His acquittal was disclosed on his application for state certification, which granted him police powers in Maryland last year. The state agency only recently learned of other “use of force” reports involving Webster’s time in Dover, said department spokesman Gerard Shields.
Webster is white; so is about three-quarters of Greensboro’s roughly 2,000 residents. Jennell Black says her son’s death divided the town, but she’s received support from neighbors, even strangers. In January, she recalls, a white woman whose daughter knew Anton approached her and said, “I am so sorry what they did to him,” before crying.
Monique Sorrell, Anton’s 41-year-old sister, said some in Greensboro seem to want to “keep things quiet.”
“They just want us to be quiet and go away and act like Anton’s life didn’t matter, but Anton’s life mattered,” she said.

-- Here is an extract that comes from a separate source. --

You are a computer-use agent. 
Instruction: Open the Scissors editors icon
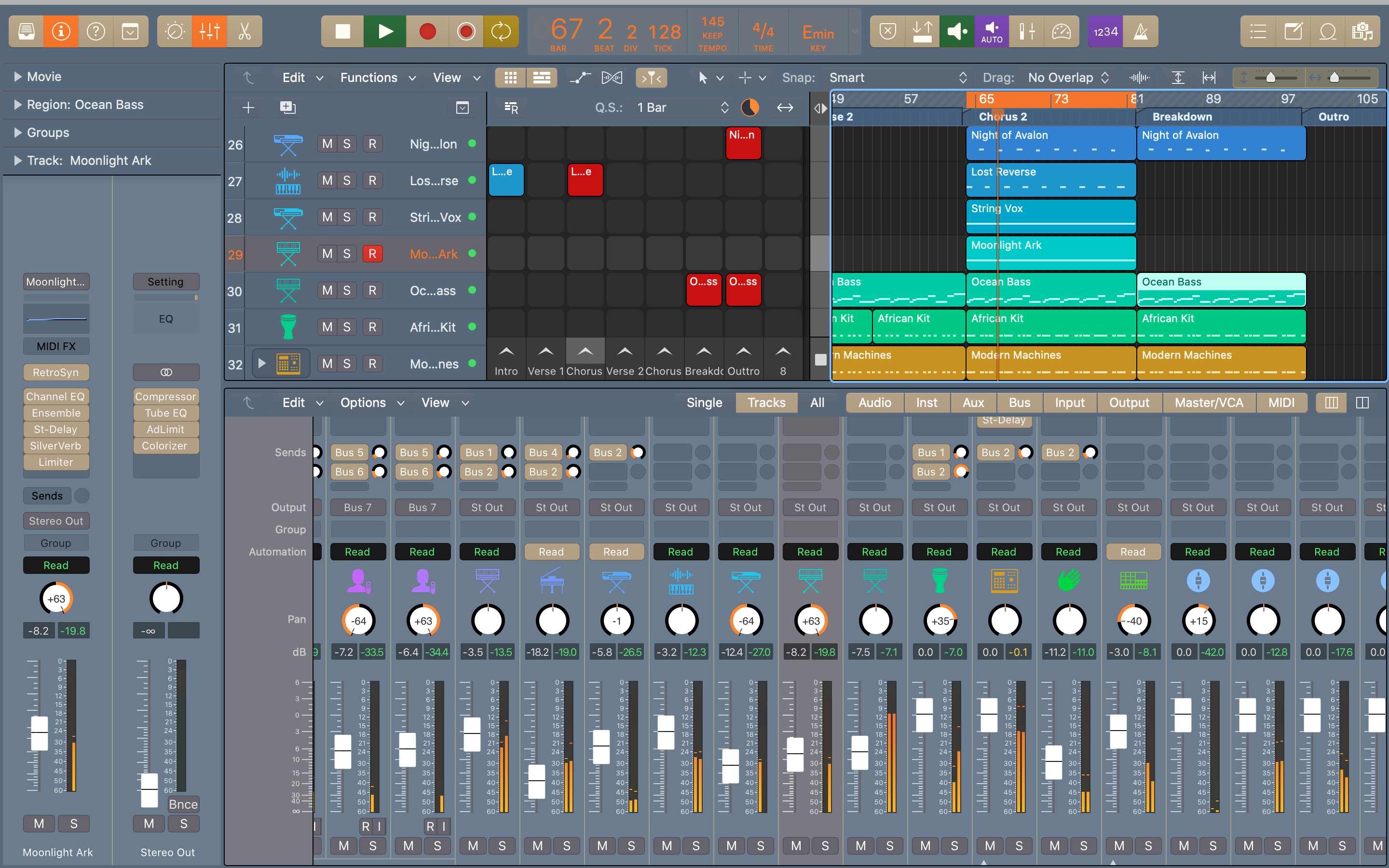(245, 31)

Town Manager Jeannette DeLude said officials’ muted response “kind of hurt things, honestly.”
“We were told from the get-go, ‘Don’t make any comments,'” she said. “When I look back, I think that it was hurtful for us because it made the family feel that we didn’t care or that we were just doing business as usual.”
Black’s family rejoiced at the birth of his daughter, Winter, in November. But the family’s grieving again after Anton’s older brother, Brandon Jackson, died Feb. 2 of an apparent drug overdose, according to police. The family buried Jackson at the same cemetery where Black was laid to rest.